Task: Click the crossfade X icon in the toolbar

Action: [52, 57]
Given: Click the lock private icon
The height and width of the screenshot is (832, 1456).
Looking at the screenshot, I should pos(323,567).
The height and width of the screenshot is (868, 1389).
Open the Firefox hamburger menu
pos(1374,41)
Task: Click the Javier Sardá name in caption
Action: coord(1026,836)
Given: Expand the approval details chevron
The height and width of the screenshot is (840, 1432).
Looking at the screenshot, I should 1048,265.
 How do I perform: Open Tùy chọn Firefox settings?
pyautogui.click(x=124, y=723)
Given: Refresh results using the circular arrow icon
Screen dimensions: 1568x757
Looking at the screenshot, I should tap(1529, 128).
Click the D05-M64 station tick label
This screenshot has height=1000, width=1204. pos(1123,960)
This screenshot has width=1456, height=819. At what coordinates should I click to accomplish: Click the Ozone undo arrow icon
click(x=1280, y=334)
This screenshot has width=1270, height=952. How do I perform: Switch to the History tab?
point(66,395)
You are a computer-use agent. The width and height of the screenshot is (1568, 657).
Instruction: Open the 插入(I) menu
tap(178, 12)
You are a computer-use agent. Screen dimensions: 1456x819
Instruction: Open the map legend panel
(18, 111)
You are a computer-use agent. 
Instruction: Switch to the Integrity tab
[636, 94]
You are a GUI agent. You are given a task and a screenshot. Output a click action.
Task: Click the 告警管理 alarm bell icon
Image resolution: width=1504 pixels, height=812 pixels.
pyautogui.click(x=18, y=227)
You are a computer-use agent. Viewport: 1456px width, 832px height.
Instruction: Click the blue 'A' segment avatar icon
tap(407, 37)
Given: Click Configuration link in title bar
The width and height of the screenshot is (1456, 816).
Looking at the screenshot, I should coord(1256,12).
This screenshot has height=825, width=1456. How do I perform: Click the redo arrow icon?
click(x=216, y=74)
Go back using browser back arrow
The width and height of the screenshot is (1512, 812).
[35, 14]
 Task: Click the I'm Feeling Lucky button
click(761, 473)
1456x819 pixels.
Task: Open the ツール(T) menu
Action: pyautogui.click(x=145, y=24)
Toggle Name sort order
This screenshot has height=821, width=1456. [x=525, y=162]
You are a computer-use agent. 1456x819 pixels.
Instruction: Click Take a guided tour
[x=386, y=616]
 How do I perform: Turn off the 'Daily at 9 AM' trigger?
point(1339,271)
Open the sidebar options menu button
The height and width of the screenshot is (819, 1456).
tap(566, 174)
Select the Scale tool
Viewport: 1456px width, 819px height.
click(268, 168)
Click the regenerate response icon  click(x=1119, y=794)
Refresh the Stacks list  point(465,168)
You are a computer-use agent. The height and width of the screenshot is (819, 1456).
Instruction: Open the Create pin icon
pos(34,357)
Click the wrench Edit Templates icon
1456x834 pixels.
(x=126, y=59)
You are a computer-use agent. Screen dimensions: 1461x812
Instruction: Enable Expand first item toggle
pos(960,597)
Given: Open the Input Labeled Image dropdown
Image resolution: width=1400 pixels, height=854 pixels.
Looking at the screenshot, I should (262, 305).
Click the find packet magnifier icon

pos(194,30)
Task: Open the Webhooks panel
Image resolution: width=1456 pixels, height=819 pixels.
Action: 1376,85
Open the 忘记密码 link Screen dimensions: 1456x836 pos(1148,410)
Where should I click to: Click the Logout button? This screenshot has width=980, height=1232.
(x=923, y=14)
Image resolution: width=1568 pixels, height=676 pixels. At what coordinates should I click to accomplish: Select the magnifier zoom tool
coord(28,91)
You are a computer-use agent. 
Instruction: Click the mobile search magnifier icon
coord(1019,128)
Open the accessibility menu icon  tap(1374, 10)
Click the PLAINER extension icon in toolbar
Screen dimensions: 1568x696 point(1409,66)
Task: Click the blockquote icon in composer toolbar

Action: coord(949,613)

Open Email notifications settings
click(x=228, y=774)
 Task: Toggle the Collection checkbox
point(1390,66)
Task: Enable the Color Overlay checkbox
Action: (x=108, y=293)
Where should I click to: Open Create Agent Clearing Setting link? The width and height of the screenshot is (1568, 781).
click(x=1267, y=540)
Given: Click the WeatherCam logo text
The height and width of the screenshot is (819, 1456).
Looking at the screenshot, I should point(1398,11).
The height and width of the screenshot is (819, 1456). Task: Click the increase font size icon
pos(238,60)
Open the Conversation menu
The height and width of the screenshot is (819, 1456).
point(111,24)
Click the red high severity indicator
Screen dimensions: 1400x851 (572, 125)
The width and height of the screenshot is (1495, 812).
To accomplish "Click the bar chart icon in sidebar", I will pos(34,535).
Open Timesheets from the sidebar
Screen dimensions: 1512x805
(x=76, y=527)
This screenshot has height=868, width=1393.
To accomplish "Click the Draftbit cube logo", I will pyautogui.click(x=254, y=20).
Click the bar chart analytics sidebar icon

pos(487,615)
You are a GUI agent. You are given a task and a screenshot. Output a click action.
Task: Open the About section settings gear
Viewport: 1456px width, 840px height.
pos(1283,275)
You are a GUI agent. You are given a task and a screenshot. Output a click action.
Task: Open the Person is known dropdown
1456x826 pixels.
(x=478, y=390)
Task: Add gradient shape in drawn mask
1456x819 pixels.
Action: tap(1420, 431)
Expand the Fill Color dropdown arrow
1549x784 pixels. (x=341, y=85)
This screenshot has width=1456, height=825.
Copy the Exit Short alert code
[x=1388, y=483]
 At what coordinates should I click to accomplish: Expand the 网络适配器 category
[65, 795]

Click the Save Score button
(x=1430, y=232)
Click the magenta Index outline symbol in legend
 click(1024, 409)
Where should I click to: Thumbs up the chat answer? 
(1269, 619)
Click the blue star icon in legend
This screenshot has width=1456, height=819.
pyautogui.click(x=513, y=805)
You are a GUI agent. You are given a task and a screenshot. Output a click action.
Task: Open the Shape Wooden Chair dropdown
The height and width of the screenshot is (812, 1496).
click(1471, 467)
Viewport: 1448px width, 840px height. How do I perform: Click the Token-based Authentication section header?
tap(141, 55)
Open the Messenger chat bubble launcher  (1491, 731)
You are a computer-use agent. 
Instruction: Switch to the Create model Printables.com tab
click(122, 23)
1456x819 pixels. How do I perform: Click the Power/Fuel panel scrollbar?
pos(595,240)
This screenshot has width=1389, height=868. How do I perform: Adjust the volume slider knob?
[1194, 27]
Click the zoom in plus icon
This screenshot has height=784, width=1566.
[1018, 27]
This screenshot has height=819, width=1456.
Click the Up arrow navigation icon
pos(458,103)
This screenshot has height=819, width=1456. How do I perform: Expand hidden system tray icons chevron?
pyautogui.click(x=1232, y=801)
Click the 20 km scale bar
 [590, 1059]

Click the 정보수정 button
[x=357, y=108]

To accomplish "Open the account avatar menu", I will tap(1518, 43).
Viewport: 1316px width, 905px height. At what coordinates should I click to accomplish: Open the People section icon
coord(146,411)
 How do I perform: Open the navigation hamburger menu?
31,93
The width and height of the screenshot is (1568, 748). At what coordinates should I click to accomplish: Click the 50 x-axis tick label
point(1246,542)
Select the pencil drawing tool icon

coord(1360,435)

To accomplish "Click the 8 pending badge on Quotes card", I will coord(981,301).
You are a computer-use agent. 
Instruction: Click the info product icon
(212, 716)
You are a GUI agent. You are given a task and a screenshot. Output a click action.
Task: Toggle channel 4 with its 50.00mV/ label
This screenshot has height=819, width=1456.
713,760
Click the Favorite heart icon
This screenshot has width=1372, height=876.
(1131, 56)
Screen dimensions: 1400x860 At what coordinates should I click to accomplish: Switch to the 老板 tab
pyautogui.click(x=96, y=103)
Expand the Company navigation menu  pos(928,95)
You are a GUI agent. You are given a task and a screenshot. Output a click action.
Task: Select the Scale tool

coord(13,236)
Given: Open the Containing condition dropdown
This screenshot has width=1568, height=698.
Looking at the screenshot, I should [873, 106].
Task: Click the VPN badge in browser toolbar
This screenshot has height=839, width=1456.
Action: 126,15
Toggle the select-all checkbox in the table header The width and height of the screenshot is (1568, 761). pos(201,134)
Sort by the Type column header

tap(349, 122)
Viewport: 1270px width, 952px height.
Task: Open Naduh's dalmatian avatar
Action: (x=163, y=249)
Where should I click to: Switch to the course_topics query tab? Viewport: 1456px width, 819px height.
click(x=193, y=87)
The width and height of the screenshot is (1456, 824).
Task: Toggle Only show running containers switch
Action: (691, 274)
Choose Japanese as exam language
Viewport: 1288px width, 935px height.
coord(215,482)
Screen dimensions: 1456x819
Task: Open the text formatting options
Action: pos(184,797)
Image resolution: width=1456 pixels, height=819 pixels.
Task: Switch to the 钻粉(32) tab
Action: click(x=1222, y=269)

- Work instructions: Which of the lines in the material above contain "badge"? Copy each one out.

- Reply:
To accomplish "Click the 8 pending badge on Quotes card", I will coord(981,301).
Task: Click the VPN badge in browser toolbar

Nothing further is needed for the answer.